Energy - Oil prices plunge
The pressure on the oil market continues. ICE Brent fell more than 4.8% yesterday to settle below US$74/bbl, which took it to its lowest level since December 2021, though we are seeing a slight relief rally in early morning trading in Asia today. Broader market concerns related to the banking sector have weighed on risk assets, while oil is also seeing some soft fundamentals at the moment. The key question for the market is, "Where is the floor?" This will largely depend on OPEC+ and the US. Given the scale of the move, it is possible that OPEC+ decides to step in to stabilise the market, though until now, the group has been very quiet. As for the US, the government had previously said that it would look to refill its strategic petroleum reserves if and when WTI trades to around the US$70/bbl region. WTI is trading below this level now and so we will need to see how the US responds, if at all.
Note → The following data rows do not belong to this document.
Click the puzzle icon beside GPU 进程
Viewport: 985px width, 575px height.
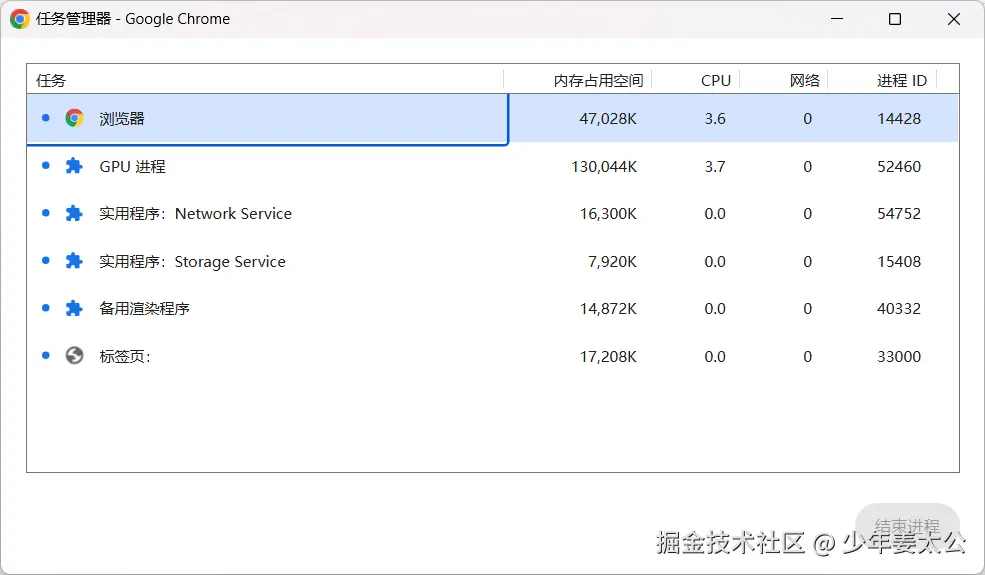pyautogui.click(x=74, y=166)
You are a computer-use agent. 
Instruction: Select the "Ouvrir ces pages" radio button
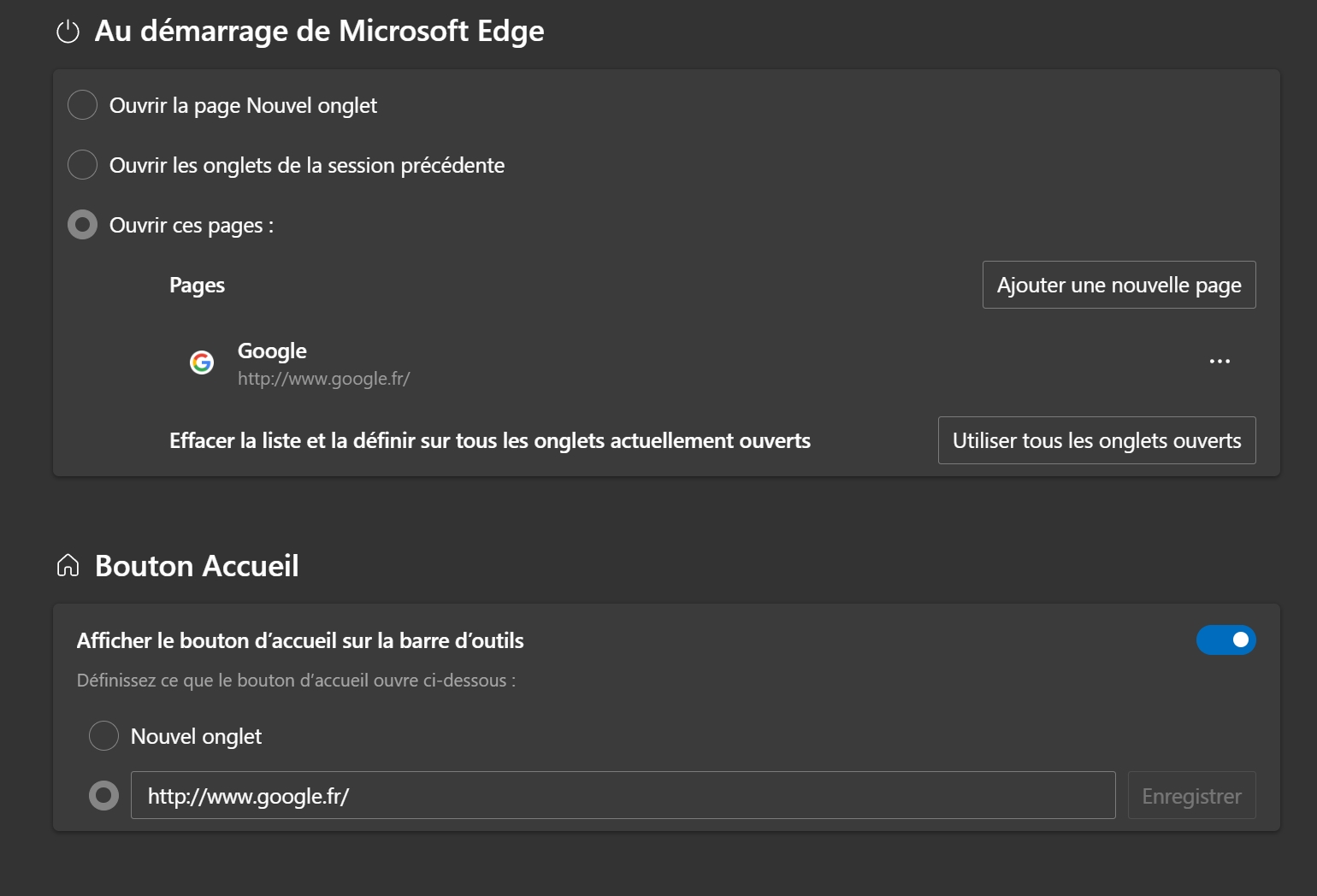tap(82, 225)
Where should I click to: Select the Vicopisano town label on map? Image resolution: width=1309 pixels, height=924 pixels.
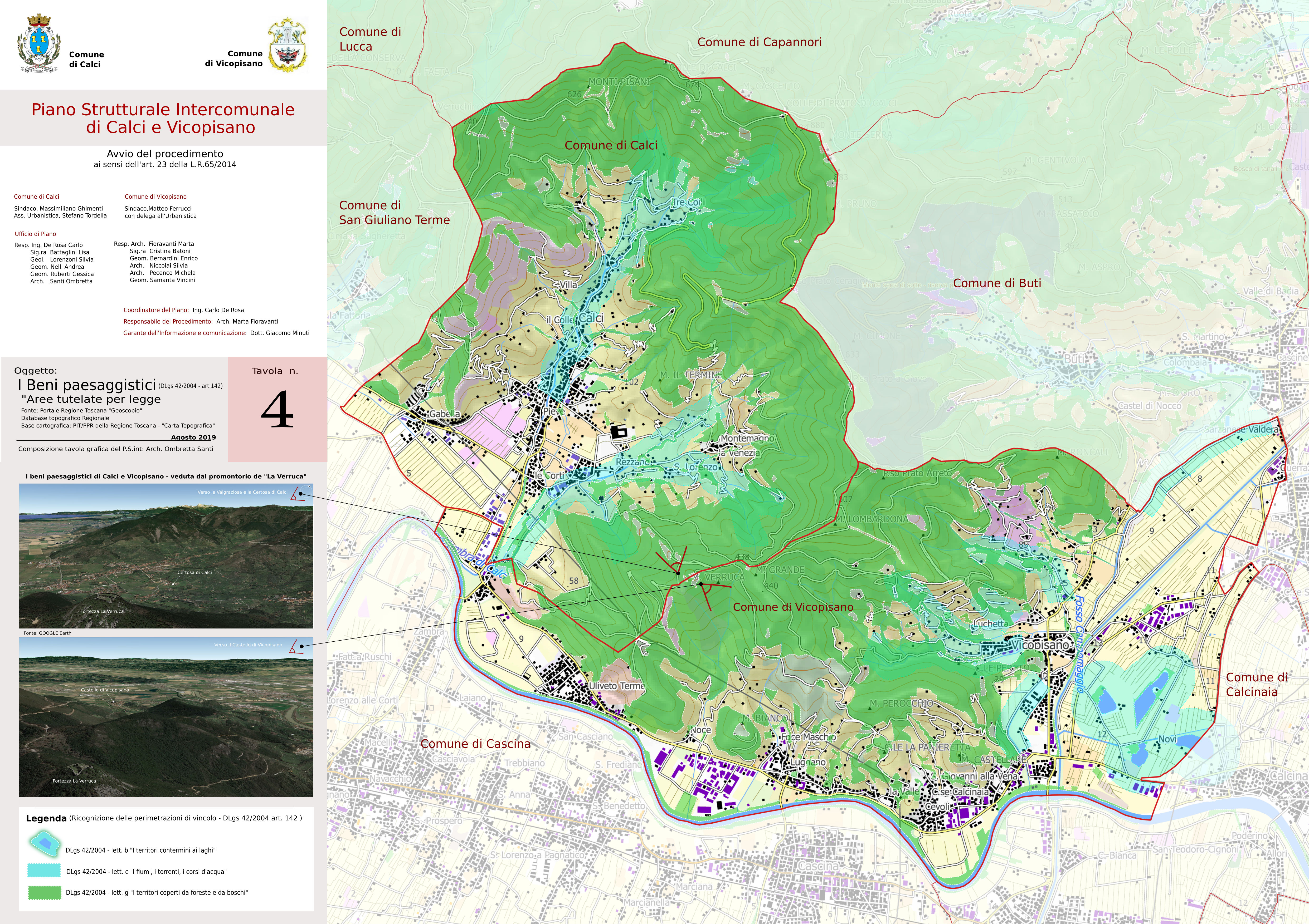[1039, 645]
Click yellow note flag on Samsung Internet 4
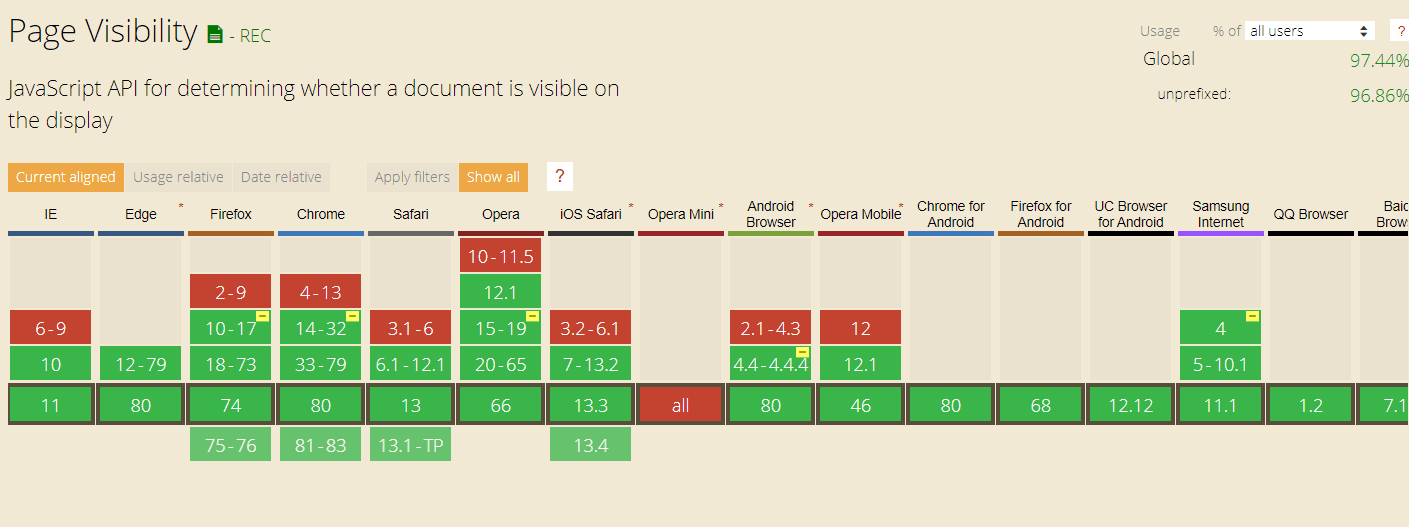Viewport: 1409px width, 527px height. click(1252, 316)
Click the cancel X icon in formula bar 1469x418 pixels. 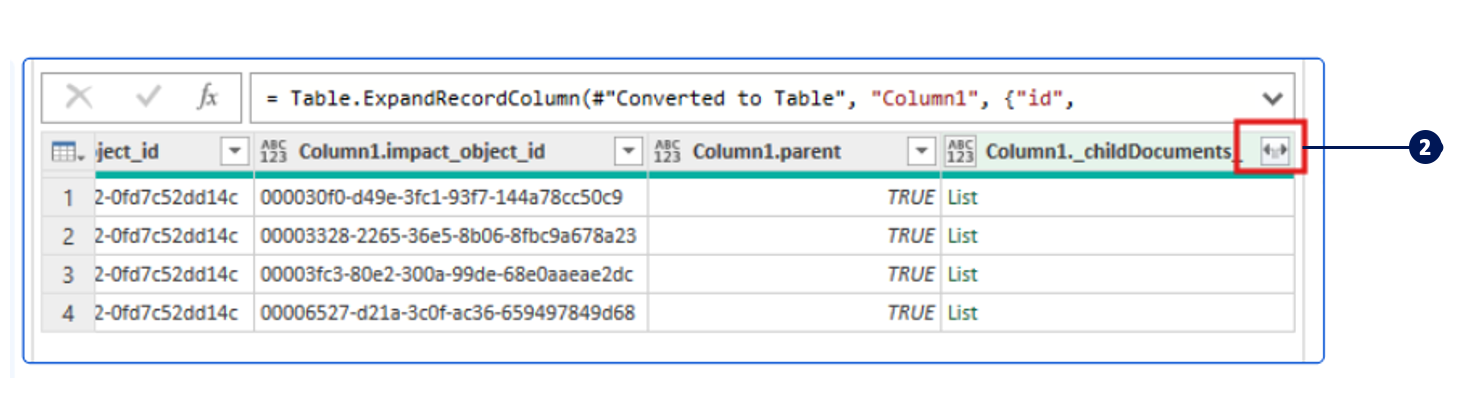coord(79,97)

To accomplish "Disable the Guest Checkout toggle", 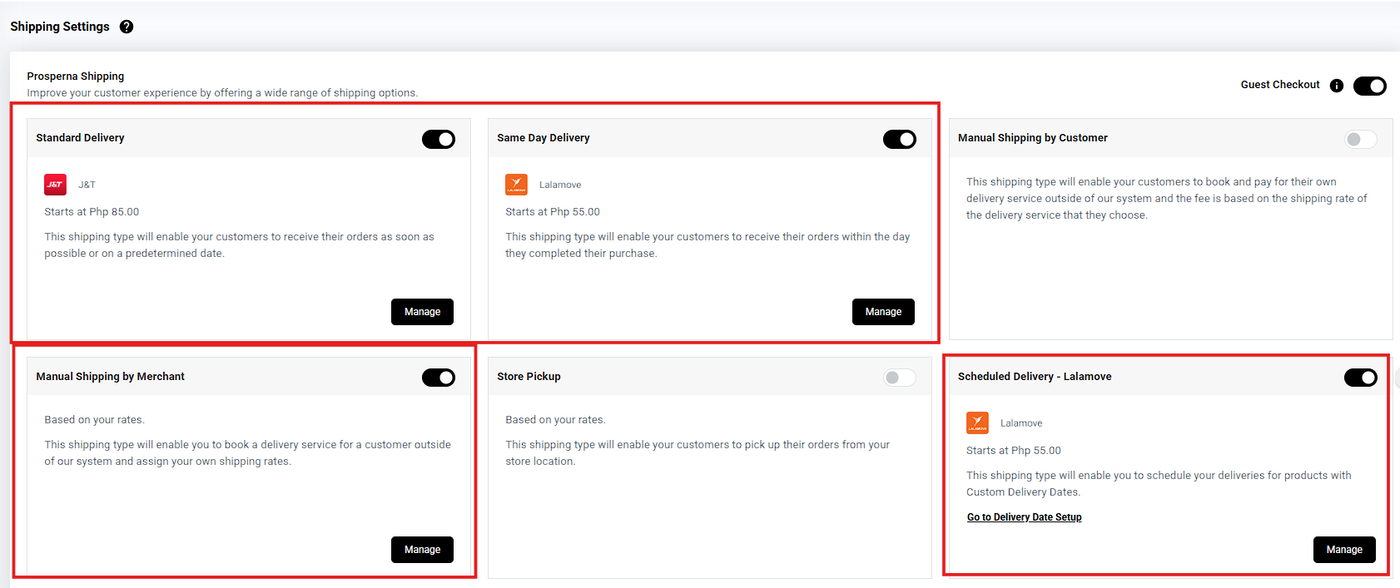I will click(x=1369, y=86).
Softer fundamentals have been driven by the fact that Russian supplies are still holding up better than expected. In its monthly oil market report, the IEA increased its Russian supply estimate by 300Mbbls/d. The current surplus environment has also meant that inventories have reached an 18-month high and the market is expected to remain in surplus over 1H23. It is only over 2H23 where stronger demand growth is expected to push the oil market into deficit. Over the full year 2023, the IEA expects global oil demand to grow by 2MMbbls/d, which will be largely driven by a recovery in Chinese demand and air travel.
Weekly data from the EIA shows that US crude oil inventories increased by 1.55MMbbls over the last week, slightly higher than the numbers reported by the API. For refined products, gasoline inventories fell by 2.06MMbbls, while distillate fuel oil stocks decreased by 2.54MMbbls. Overall the report was broadly in line with what the market was expecting.